In Jesse Zwick’s About Alex, in theaters today, a character played by Aubrey Plaza points out that she is in a situation that’s “like one of those eighties movies” about a group of once-close friends reuniting. It’s meant as a wink to the familiarity of the movie’s set-up, I guess, or commentary on current twentysomething self-consciousness, or both. But that bit of self-referentiality is really a drastic underselling. About Alex is almost exactly like one of those eighties movies about a group of once-close friends reuniting. Specifically, it’s almost exactly like The Big Chill, with one cosmetic alteration: instead of reuniting after one of them commits suicide, a group of college friends reunites after one of them attempts suicide, unsuccessfully. The suicidal friend even has the same first name as the corpse Kevin Costner played in Lawrence Kasdan’s 1983 film. Somehow, the film’s writer-director isn’t one of Kasdan’s filmmaker progeny—but he is the son of Kasdan’s contemporary Edward Zwick.
Mounting a millennial Big Chill is not a terrible idea. The Big Chill itself, recently released on Criterion Collection Blu-ray, has an irresistible hook, not unlike The Breakfast Club (released the following year, with a similarly endless afterlife). Also not unlike The Breakfast Club, the execution is far from flawless. In place of that John Hughes brand of sensitive conformity, Kasdan subs in some Baby Boomer solipsism about (among other things) how vastly superior the hits of the sixties and early seventies are to then-today’s (but really, always-today’s) claptrap: Jeff Goldblum’s journalist character confirms his sell-out status by offering that plenty of good music has come out since the early seventies, an observation met with a stony, pointed silence. But through that Boomer filter, The Big Chill has insight into how people grow apart, be it in tandem or at jutting angles. And those soundtrack oldies are actually well-used, as when Kasdan transitions from an organ version of “You Can’t Always Get What You Want” playing at Alex’s funeral into the Rolling Stones cut, played nearly in full during the transition from church to reception. Throughout the movie, Kasdan keeps his scenes short and snappy, cutting away without easy resolutions. Despite the additional three decades of self-awareness and distance from Boomer domination, The Big Chill is a far more interesting rumination on nostalgia and disappointment and life, man, than About Alex.
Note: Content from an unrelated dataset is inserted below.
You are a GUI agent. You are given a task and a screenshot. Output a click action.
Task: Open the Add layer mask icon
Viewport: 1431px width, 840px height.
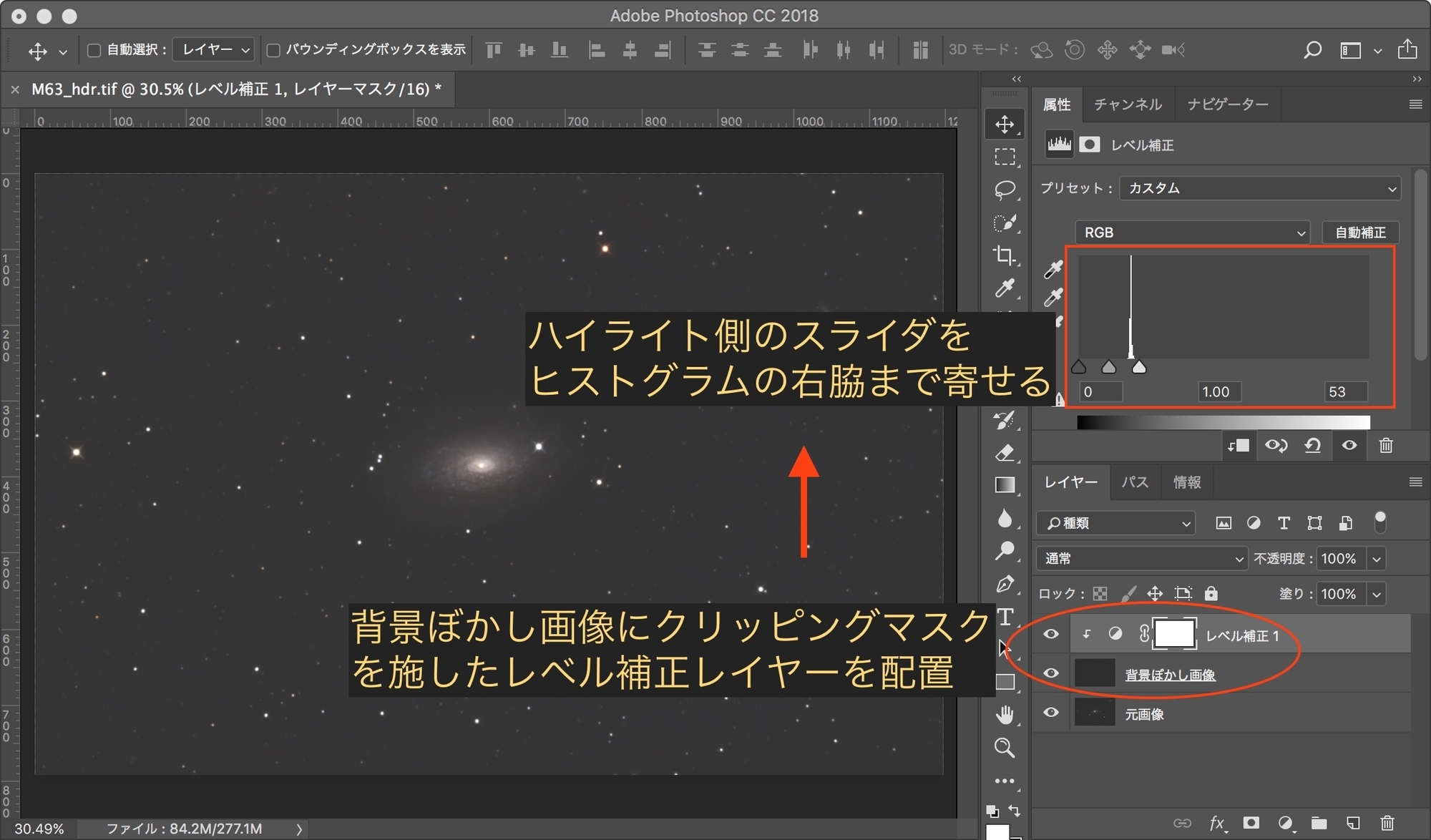pos(1250,823)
While Chill‘s ensemble features a number of stars who would go on to wonderfully idiosyncratic careers—Kevin Kline, Glenn Close, Jeff Goldblum, William Hurt—Zwick’s brings together a group of skilled comic actors from TV: Parks and Recreation‘s Plaza, New Girl‘s Max Greenfield, and Suburgatory‘s Jane Levy (in the Meg Tilly role of outsider girlfriend). They’re more than up to the task of a heartfelt ensemble comedy, but they’re burdened with Zwick’s overwriting: rants that pointedly Express Philosophies about Millennial Life (poor Greenfield has to contend with a lot of these), exposition dumps about shared history, and endless heart-to-hearts. Without good dialogue, a limited-location reunion movie like this can get claustrophobic fast; I had to bolt the Tribeca Film Fest screening a few minutes before the end for scheduling reasons, and I felt the relief of a taxi showing up early to take me to the airport.
The characters in About Alex talk a lot about social media (without necessarily showing much insight into how people actually use it); they talk less about nostalgia (being less removed from college than their Chill counterparts), but it’s easy to imagine Greenfield’s character getting worked up over the recycling of a millennial nostalgia property like Teenage Mutant Ninja Turtles, which has been revived again by Michael Bay’s production company. As with The Big Chill, which came out when I was about three, I missed the original live action Teenage Mutant Ninja Turtles during its theatrical run and, indeed, for many years afterward (I was nine when it first came out, and of course a nine-year-old not seeing Ninja Turtles is not quite as explicable as a three-year-old bypassing The Big Chill, but I had not yet developed a taste for cinematic violence or comic books that didn’t star ducks, and also mistook what I guess was originally the intentional stupidity of big fighting turtles for actual stupidity—yes, a crank even at nine). I caught up with Ninja Turtles ’90 earlier this year, though I have not watched the sequels despite frequent proposals (my wife would say threats) to do so. The characters’ cinematic history should make the new version seem especially durable: it comes pre-bastardized, because the earlier film isn’t much good at all. It has some vivid puppetry courtesy of Jim Henson’s Creature Shop, and an interestingly murky, dingy vibe for a children’s film, but it’s as simpleminded as any number of Saturday morning cartoons (including, uh, Teenage Mutant Ninja Turtles: also a not-very-good TV series. Maybe several, though I can only vouch for the low quality of the first cartoon). The Turtles debuted as a parody of Frank Miller grit, but hardly anyone remembers them this way, so the idea that the Bay-produced movie, bad as it may be, could ruin anything is laughable. What’s to ruin?
Of course, it will still be disappointing if Teenage Mutant Ninja Turtles is bad. It is almost always disappointing when movies are bad. We want movies to be good (right?), and to enjoy them (right?) on some level. But if the Baby Boomers of The Big Chill are a little insufferable with their oldies worship, well, goddamn, what does that make twenty and thirtysomethings who actually think that any post-comics incarnations of the Ninja Turtles are worth even a shilling more than their happy memories? These memories can remain intact regardless of what Michael Bay does; Michael Bay has no dominion over your memories, yet. Millennial-bashing has become stupidly fashionable, but making faux-critiques like About Alex or mooning over Ninja Turtles sure doesn’t help a generation’s case for itself. Maybe my crankiness is Boyhood‘s fault: it’s so adept at whisking us through its protagonist’s twelve growing-up years that something as clumsily studied as About Alex seems even more stilted, and something like Ninja Turtles seems even more ephemeral (Boyhood treats Star Wars with such gentle, uncynical, and ultimately passing affection that I practically swooned). Maybe it’ll take another five or ten years before we get a movie about aging millennials having a crisis of faith over Saturday morning cartoons.